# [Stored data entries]

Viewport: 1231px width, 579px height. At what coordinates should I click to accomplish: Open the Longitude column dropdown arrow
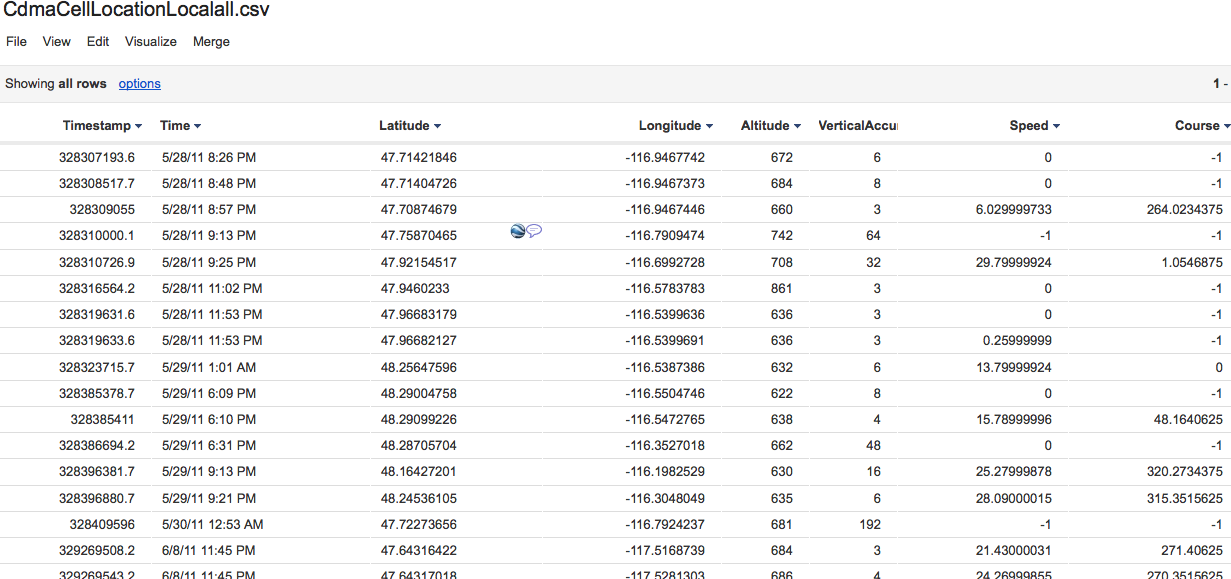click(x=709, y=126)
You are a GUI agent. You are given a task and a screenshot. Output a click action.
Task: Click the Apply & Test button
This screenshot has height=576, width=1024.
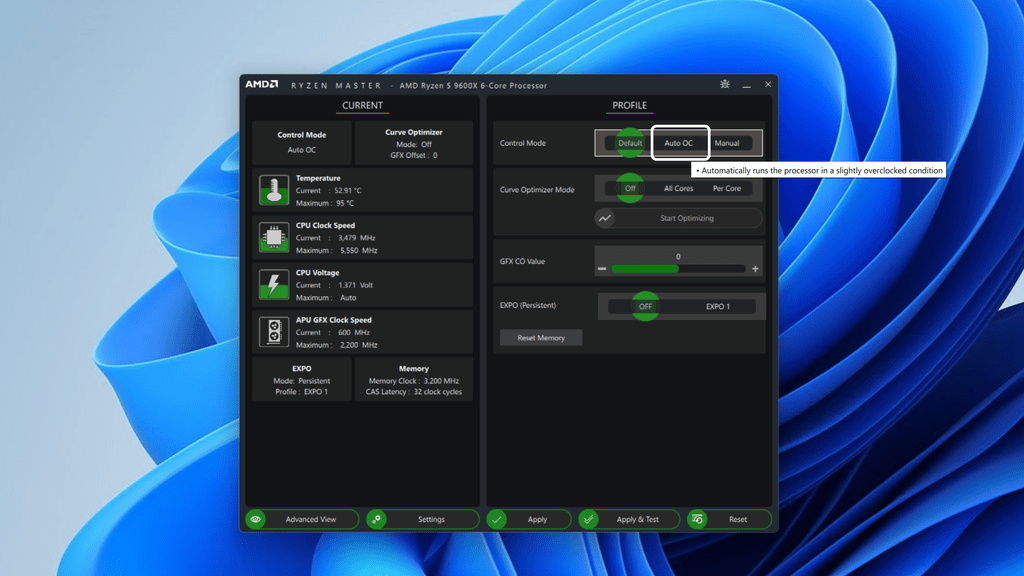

# [ABOUT THIS TASK]
An exact copy of every entry, minus the pictures, is what you should return.

# [REPLY TO THE TASK]
Viewport: 1231px width, 579px height. At what coordinates should I click to accomplish: Open the Longitude column dropdown arrow
click(x=709, y=126)
You are a GUI agent. You are given a task and a screenshot. Output a click action.
Task: Click the Apply & Test button
This screenshot has height=576, width=1024.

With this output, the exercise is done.